>>51418017What does that matter when we know knowing of the hide of those Pokémon? Consider that Pokémon don't wear clothing and instead what you see is their natural hide. But this is another instance of anthropomorphism rearing it's head, humans have five million hair follicles on average, the same as every other primate. On average human body hair is shorter and finer, if it wasn't we would probably look more like chewbacca but the fact is that humans are also covered in short, fine hair instead of the longer hair found in other primates. Even if they're bipedal their proportions are different, their limbs are different and even in comparison to stylized humans they're still very distinct and their proportions aren't exactly specifically human-like. The sawk example has proportions of a long armed ape more than specific human proportions. In reality bipedalism is more or less the only big thing they have in common with humans. Their faces? Non-human, their proportions? Bipedal but distinct. Their limbs? Less human-like than actual primates.

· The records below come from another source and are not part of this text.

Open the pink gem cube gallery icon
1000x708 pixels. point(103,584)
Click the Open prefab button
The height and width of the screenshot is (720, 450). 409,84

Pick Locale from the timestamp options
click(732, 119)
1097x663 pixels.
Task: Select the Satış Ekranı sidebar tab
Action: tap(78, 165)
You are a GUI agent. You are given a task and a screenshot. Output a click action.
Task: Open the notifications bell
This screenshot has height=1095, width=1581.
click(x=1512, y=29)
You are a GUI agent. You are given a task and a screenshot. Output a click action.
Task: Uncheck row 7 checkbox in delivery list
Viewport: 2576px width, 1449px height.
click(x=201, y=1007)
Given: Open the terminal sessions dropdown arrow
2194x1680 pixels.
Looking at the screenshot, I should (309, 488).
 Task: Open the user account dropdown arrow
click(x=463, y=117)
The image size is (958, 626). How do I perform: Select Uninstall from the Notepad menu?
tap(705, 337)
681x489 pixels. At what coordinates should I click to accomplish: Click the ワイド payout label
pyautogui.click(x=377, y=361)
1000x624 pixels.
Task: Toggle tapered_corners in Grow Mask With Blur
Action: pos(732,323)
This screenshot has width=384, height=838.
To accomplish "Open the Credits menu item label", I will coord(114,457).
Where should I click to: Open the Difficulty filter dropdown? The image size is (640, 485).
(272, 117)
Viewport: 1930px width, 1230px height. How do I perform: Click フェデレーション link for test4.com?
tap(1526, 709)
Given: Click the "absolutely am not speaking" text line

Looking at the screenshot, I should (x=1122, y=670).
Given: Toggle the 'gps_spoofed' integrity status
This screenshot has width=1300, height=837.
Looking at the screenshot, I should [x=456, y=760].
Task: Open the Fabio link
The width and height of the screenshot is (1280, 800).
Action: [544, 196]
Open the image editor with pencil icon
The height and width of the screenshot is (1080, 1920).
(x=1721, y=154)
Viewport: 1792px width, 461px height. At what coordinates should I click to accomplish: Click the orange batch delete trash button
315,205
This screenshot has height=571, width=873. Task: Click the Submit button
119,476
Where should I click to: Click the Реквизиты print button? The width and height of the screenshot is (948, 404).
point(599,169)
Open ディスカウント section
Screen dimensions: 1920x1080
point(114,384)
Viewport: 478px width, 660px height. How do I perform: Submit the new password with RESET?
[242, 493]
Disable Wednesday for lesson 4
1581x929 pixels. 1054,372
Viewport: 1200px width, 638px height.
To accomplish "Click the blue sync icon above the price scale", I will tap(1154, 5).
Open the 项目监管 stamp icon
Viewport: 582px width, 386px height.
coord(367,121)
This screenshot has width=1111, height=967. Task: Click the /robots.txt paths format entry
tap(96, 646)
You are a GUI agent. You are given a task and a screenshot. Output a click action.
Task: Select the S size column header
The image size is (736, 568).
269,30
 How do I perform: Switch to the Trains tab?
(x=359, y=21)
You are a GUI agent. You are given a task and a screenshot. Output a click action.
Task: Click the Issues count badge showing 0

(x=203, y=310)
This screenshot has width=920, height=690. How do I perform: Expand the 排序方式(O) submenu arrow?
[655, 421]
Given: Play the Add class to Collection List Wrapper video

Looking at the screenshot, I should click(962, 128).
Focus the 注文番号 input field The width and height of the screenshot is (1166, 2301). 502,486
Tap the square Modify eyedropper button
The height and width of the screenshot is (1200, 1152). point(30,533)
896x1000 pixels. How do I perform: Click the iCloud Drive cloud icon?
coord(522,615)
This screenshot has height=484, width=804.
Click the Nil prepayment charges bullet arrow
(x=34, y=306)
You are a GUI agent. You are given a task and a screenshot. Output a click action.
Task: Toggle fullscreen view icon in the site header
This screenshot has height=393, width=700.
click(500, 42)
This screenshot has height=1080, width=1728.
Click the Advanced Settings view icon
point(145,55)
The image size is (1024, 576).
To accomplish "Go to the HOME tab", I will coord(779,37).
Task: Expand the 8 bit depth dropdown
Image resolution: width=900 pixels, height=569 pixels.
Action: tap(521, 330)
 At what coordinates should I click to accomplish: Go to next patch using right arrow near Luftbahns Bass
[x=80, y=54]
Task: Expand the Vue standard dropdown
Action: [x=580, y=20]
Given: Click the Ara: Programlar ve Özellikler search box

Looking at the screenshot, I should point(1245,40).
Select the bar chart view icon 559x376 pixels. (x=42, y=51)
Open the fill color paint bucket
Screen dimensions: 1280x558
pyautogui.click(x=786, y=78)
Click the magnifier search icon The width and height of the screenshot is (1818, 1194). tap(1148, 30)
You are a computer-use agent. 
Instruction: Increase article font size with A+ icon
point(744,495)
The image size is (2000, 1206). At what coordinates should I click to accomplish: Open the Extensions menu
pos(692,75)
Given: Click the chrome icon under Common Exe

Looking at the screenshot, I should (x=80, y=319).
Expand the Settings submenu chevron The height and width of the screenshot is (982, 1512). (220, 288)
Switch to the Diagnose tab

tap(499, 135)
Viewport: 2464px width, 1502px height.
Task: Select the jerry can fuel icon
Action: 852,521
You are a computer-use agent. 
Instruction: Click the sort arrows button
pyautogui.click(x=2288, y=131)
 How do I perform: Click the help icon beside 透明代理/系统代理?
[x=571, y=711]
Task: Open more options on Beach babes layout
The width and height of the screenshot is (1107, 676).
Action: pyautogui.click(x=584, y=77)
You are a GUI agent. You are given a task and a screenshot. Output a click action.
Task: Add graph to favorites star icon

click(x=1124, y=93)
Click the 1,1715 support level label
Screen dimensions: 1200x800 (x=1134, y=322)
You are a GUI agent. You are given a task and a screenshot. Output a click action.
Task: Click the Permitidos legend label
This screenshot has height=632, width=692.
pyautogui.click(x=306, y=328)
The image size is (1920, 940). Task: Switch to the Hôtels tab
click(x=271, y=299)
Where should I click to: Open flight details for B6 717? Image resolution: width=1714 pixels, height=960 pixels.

In many ways real life primates are more "human-like" than they are, or more accurately humans are primates that share the planet with other primates. This is why in our human-centric narratives such that of the English sailor or Hanno the Navigator there's an emphasize on how human, to the point that they get confused for humans, other primates are.
So to me the so-called "humanoids" are okay because none of them look human, we have other animals in the real world that could be argued to be more "human-like", or more accurately primate like than they are. In my opinion fantasy animals like Pokémon are in a pretty good range, there's no cosplay tier designs like the ones from Digimon. The only real issue would be species being more like characters but I think this gives Pokémon uniqueness.